Implementing interface on custom types

Is it possible to implement an interface on a simple custom type so that many common functions will work on it? I’m trying to improve my knowledge of Julia. Let’s say we have the following simple custom type.

mutable struct interfaceTest
	value::Int
	x::Bool
	theAnswer::Bool
	
	function interfaceTest(val::Float64)
		interfaceTest(Int(val))
	end
	
	function interfaceTest(val::Int)
		value = val
		x = val > 10
		theAnswer = val == 42
		
		new(value,x,theAnswer)
	end
end

x = [3,5,48,30,2,2,2,42,21,15,12]
y = interfaceTest.(x)

y.value is the important factor, the rest are derived values. I would like to use simple functions like mean, unique, minimum, and maximum. It’s simple enough to extend each function but it would be very practical to have one way of doing it all at once.

Using the interfaces section of the manual I tried this:

function Base.iterate(test::interfaceTest, state=1)
	state > 1 ? nothing : (test.value, state+1)
end

Testing unique resulted in the same result, even though there are duplicate values in the original data set, it returned every of the interfaceTest values as unique.

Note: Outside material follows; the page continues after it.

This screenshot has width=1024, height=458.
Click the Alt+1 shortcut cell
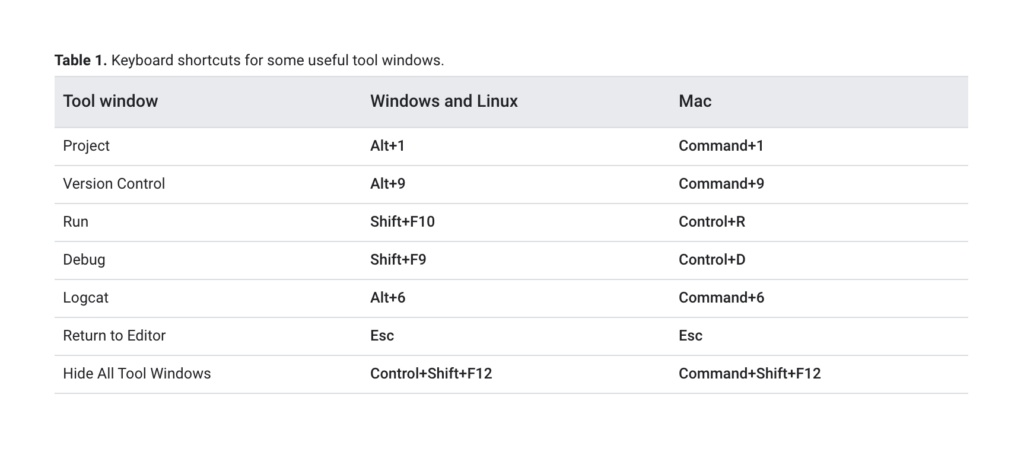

That is because these “duplicate values” are actually unique, i.e., they are not equal to each other:

julia> a = interfaceTest(2)
interfaceTest(2, false, false)

julia> b = interfaceTest(2)
interfaceTest(2, false, false)

julia> a == b
false

This is because == falls back to === which returns false because they have different addresses in memory. You need to either implement a custom == method or turn interfaceTest into a non-mutable struct to fix this.

In order to get the other functions (like maximum) to work, you would need to implement max, +, etc. Iteration does not help here.

Maybe something like this is what you want?

julia> struct A
          x::Float64
       end

julia> using Statistics

julia> Statistics.mean(avec::AbstractVector{A}) = mean(a.x for a in avec)

julia> avec = A.(x)
3-element Vector{A}:
 A(1.0)
 A(2.0)
 A(3.0)

julia> mean(avec)
2.0

To get mean to work without defining it explicitly, you would need to define the operations:

julia> import Base:+,-,/

julia> +(x::A,y::A) = x.x + y.x
+ (generic function with 191 methods)

julia> /(x::A,y) = x.x/y
/ (generic function with 108 methods)

julia> +(x,y::A) = x + y.x
+ (generic function with 192 methods)

julia> mean(avec)
2.0


Too bad it’s not as easy as I’d hoped. The difference with mutable is good to know.

@lmiq That is what I had meant about extending each function but it is helpful to see the actual implementations.